阅读摘录 –
○ ○ ○ ○ ○

具体干了什么代码很直白的就能看出来吧，这里还可以看到对于建立连接超时也会进行尝试重连接的。。。

好了，到这里如何建立连接就算是比较的清楚了。。那么接下来看看在连接断开之后将会如何进行重连接吧，先来看看连接断开之后会执行啥操作，

这里首先总得知道如何判断底层的channel的连接是不是已经断开了吧，如何来判断呢，嗯，这个有点基础的就应该知道，如果连接已经断开了，那么在channel上read将会返回-1，好了那么我们就知道代码应该从哪里开始看了，嗯，来看streamEngine的in_event方法，看它在read返回-1之后会做啥：

    //当底层的chanel有数据可以读取的时候的回调方法
    public void in_event ()  {
        if (handshaking)
            if (!handshake ())
                return;
        
        assert (decoder != null);
        boolean disconnection = false;

        //  If there's no data to process in the buffer...
        if (insize == 0) {  //如果inbuf里面没有数据需要处理

            //  Retrieve the buffer and read as much data as possible.

○ ○ ○ ○ ○

给定任务 A –
请逐字重打摘录中从“具体干了什么代码很直白的就能”开始、到“if (!handshake ())”结束的部分。
给定任务 B –
把摘录中以“这里首先总得知道”开头的那一段改写得更简短，保留其主要事实。

源数据 –
○ ○ ○ ○ ○

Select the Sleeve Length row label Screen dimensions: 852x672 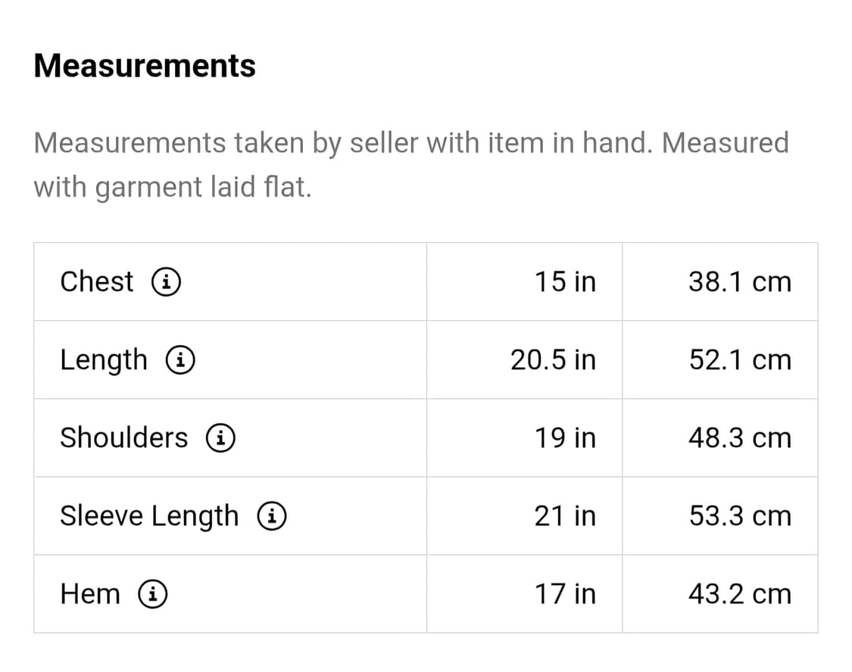pyautogui.click(x=149, y=516)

○ ○ ○ ○ ○

预期输出 A –
具体干了什么代码很直白的就能看出来吧，这里还可以看到对于建立连接超时也会进行尝试重连接的。。。

好了，到这里如何建立连接就算是比较的清楚了。。那么接下来看看在连接断开之后将会如何进行重连接吧，先来看看连接断开之后会执行啥操作，

这里首先总得知道如何判断底层的channel的连接是不是已经断开了吧，如何来判断呢，嗯，这个有点基础的就应该知道，如果连接已经断开了，那么在channel上read将会返回-1，好了那么我们就知道代码应该从哪里开始看了，嗯，来看streamEngine的in_event方法，看它在read返回-1之后会做啥：

    //当底层的chanel有数据可以读取的时候的回调方法
    public void in_event ()  {
        if (handshaking)
            if (!handshake ())

预期输出 B –
要判断底层channel的连接是否已断开，可依据：连接断开后，在channel上read会返回-1。因此应从streamEngine的in_event方法看起，看它在read返回-1之后做什么。